This plugin adds the ability to authenticate users by an upstream proxy server that properly sets HTTP headers.
It's very important that the proxy also scrub the headers it will be setting so malicious users cannot just set headers on their request and bypass the proxy login.
The proxy authentication plugin depends on the login and form plugins. The dependency on login may not be necessary, determining that is TBD. Eventually this plugin should be available through GPM and will be able to be installed along with it's dependnecies like this:
$ bin/gpm install proxy-auth
This plugin has several important configuration options that control its behavior:
enabled: true # Enable the plugin
header.username: 'X-Remote-User' # HTTP header where the username can be found.
header.displayName: 'X-Remote-Display-Name' # HTTP header where the full name can be found.
header.email: 'X-Remote-Email' # HTTP header where the e-mail address can be found.
header.groups: 'X-Remote-Groups' # HTTP header where user groups can be found.
groupSeparator: ',' # Character used to separate multiple groups
required.groups: [] # Groups a user must have to be considered "authenticated"
url.login: # URL to which to send users when they need authentication.
url.logout: # URL to which to send users when they need to logout.
The login and logout URLs will replace the string
${CURRENT_URL}
with the absolute URL the user is on.
Note: For this to work properly, the hostname
sent by the proxy should be the external hostname of
the site or the correct hostname should be configured
in Grav's settings.
Also, the group header currently simply uses PHP's
explode
function and therefore does not support
quoting. Hopefully this will be implemented in the
future.
First, setup a reverse proxy that performs some kind of authentication and sets, at least, a username header. Authentication will not fail if other data is missing although users will be unable to become admins without groups.
The plugin supports group management in the traditional Grav way, see the documentation. At the very least, you will want to assign a group the following two permissions to create an admin group:
- admin.login
- admin.super
You do not currently need site.login
as any user
that has a group matching required.groups
will be
granted that access. If unset, all users are granted
that access. This will likely be removed in the future
in favor of explicitly granting site.login
to
groups.
You may have to modify your theme a bit to get
login/logout working. This plugin will set the logout_url
twig variable that you can use to get the correct URL
with which to logout.
This plugin is brand new and has not been extensively tested with all of the various functionality that the login plugin provides. Namely, the following:
- Only the
userLogout
event is caught by this plugin and none are fired. This ay mean that plugins relying on events related to user authentication may not work properly. - User registration is not supported since that is expected to be handled by an external system.

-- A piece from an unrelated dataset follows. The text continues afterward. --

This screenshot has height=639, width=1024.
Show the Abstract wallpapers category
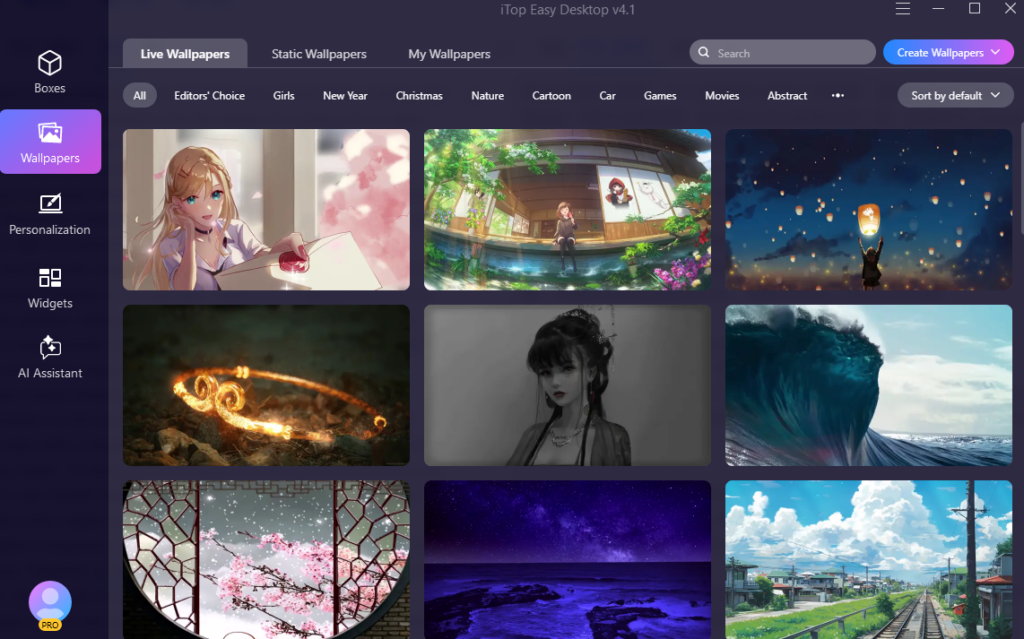pos(787,96)
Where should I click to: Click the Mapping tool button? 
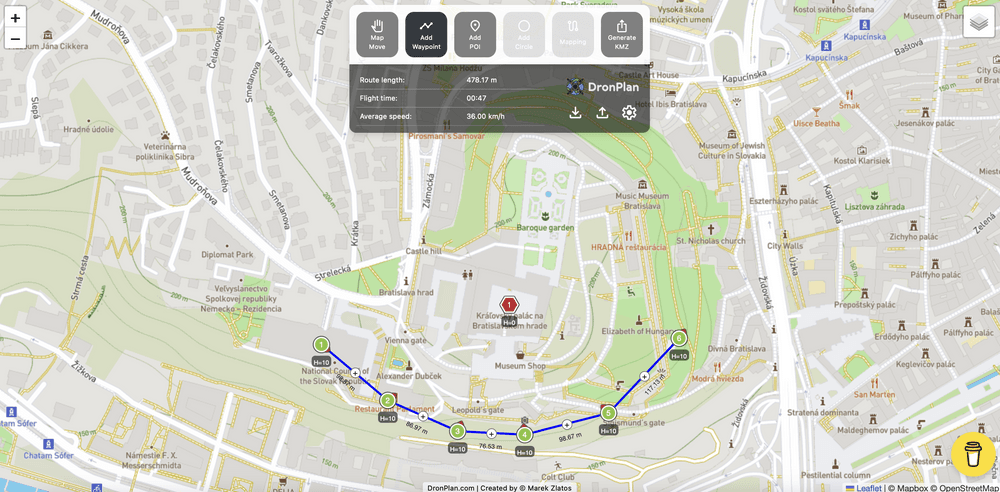tap(573, 34)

- Users are not saved to disk. This means they cannot be edited and their profile cannot be viewed.
- Like registration, forgotten password and any related functionality is not supported.

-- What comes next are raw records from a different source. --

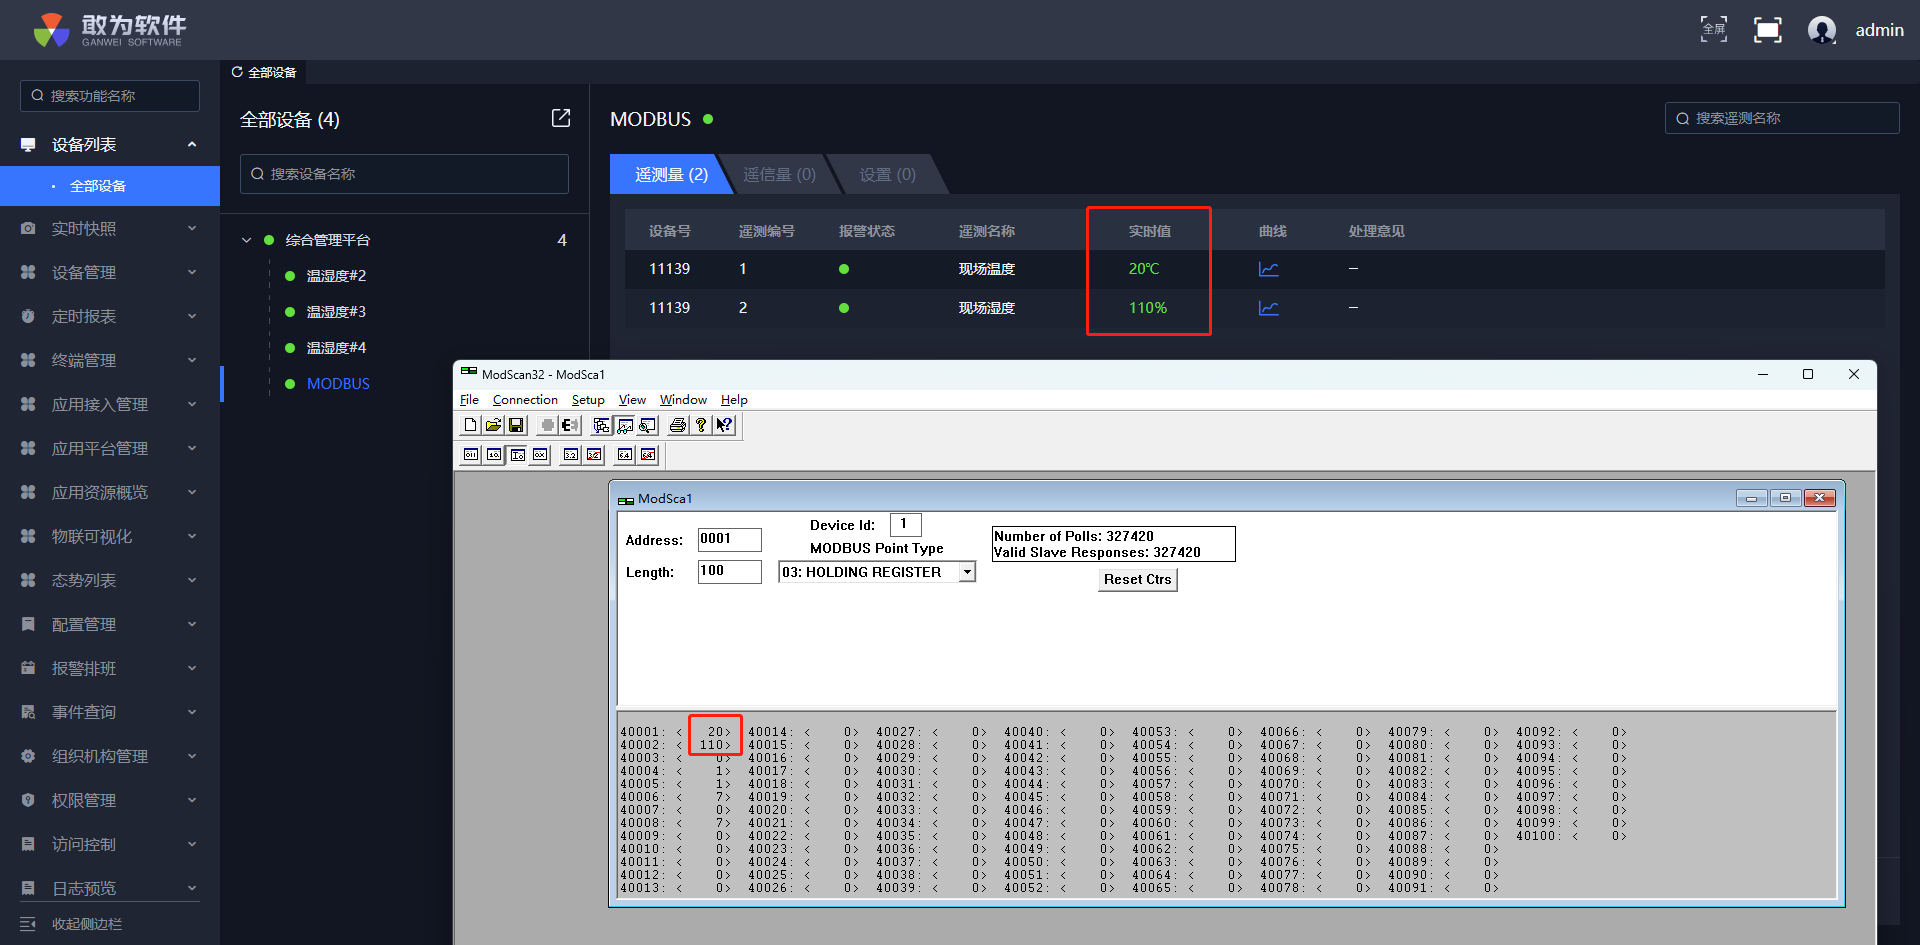Click the New document icon in ModScan
Screen dimensions: 1920x945
[470, 425]

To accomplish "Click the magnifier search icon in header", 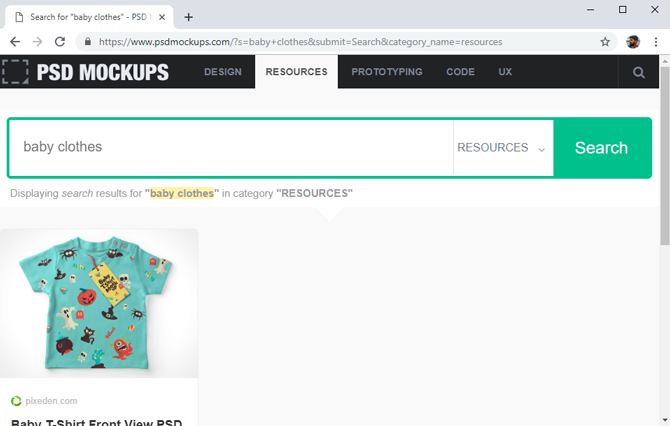I will point(639,72).
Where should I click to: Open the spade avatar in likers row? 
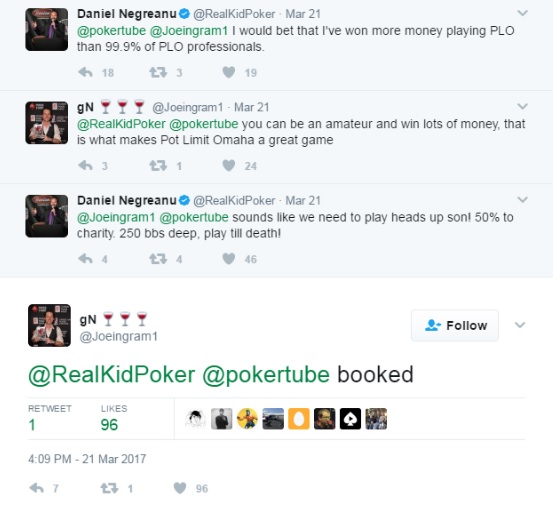tap(350, 419)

- The behavior of the plugin when a user exists in both the external system as well as in Grav itself is currently undefined.

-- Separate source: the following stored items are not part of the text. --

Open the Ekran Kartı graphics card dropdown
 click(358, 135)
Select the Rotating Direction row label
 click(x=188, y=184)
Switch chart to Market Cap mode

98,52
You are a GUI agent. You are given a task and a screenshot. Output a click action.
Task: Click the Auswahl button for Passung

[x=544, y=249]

- Groups that contain the "group separator" will not work and will likely break horribly.
- Standard limitations of HTTP header sizes and values apply.
- Support displaying (but not editing) user profile information, overriding the admin module's default behavior.
- Remove the
required.groups
setting and rely on core group handling to decide if users are authenticated. - Make sure behavior when users exist in Grav and an external system is consistent.
- Evaluate whether or not users should be created and saved in Grav.